Extrait à lire
· · · ·
Si je me suis bien sûr maintes fois régalé du film de Roman Polanski Rosemary’s Baby, je n’avais jusqu’à présent lu qu’un seul roman d’Ira Levin, son auteur : Un bonheur insoutenable, dystopie dans la lignée de 1984 et compagnie, correcte, mais tout de même écrasée par l’ombre des géants dont elle s’inspirait. Enfin, dans mon vague souvenir : c’était il y a longtemps…

 

Mais j’avais depuis longtemps envie de lire Les Femmes de Stepford, court roman qui a tout naturellement trouvé sa place dans mon cycle de livres petits par la taille. Un roman qui date des années 1970, et ça se sent… mais le plus terrible dans ce cauchemar est sans doute qu’il n’a rien perdu de son actualité, voire qu’il en a gagné entre-temps. Horreur glauque… Les Femmes de Stepford s’intéresse en effet à la condition des femmes. Il en dresse un tableau qui sent son MLF et sa domination masculine, un poil désuet par certains côtés, mais hélas toujours parlant dans notre triste monde tragique, quarante ans plus tard.
· · · ·
Travail demandé
Dans l'extrait sur Les Femmes de Stepford, reproduisez le passage allant de « Mais j’avais depuis » jusqu'à « ans plus tard. » inclus, en substituant « récit » à « cauchemar ».

Données
· · · ·
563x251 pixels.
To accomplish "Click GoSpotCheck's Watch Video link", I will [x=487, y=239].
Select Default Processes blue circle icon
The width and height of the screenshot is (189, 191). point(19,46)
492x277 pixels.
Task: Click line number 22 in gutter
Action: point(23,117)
· · · ·
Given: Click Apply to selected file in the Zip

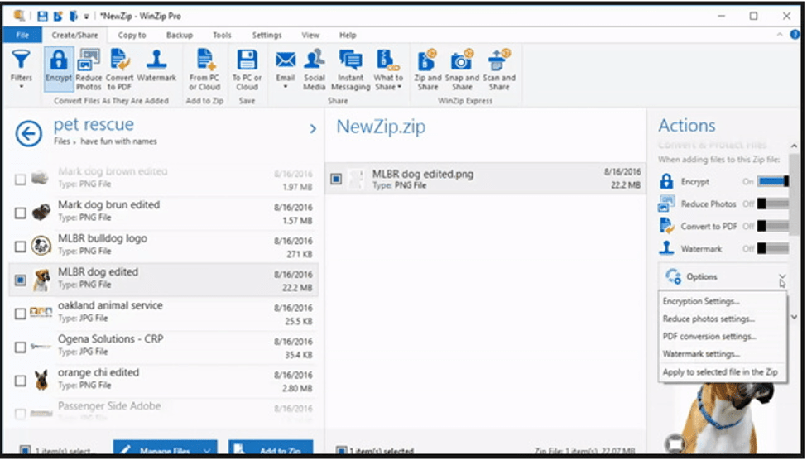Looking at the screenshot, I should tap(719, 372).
· · · ·
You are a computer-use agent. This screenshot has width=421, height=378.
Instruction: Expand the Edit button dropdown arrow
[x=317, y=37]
· · · ·
Solution attendue
Mais j’avais depuis longtemps envie de lire Les Femmes de Stepford, court roman qui a tout naturellement trouvé sa place dans mon cycle de livres petits par la taille. Un roman qui date des années 1970, et ça se sent… mais le plus terrible dans ce récit est sans doute qu’il n’a rien perdu de son actualité, voire qu’il en a gagné entre-temps. Horreur glauque… Les Femmes de Stepford s’intéresse en effet à la condition des femmes. Il en dresse un tableau qui sent son MLF et sa domination masculine, un poil désuet par certains côtés, mais hélas toujours parlant dans notre triste monde tragique, quarante ans plus tard.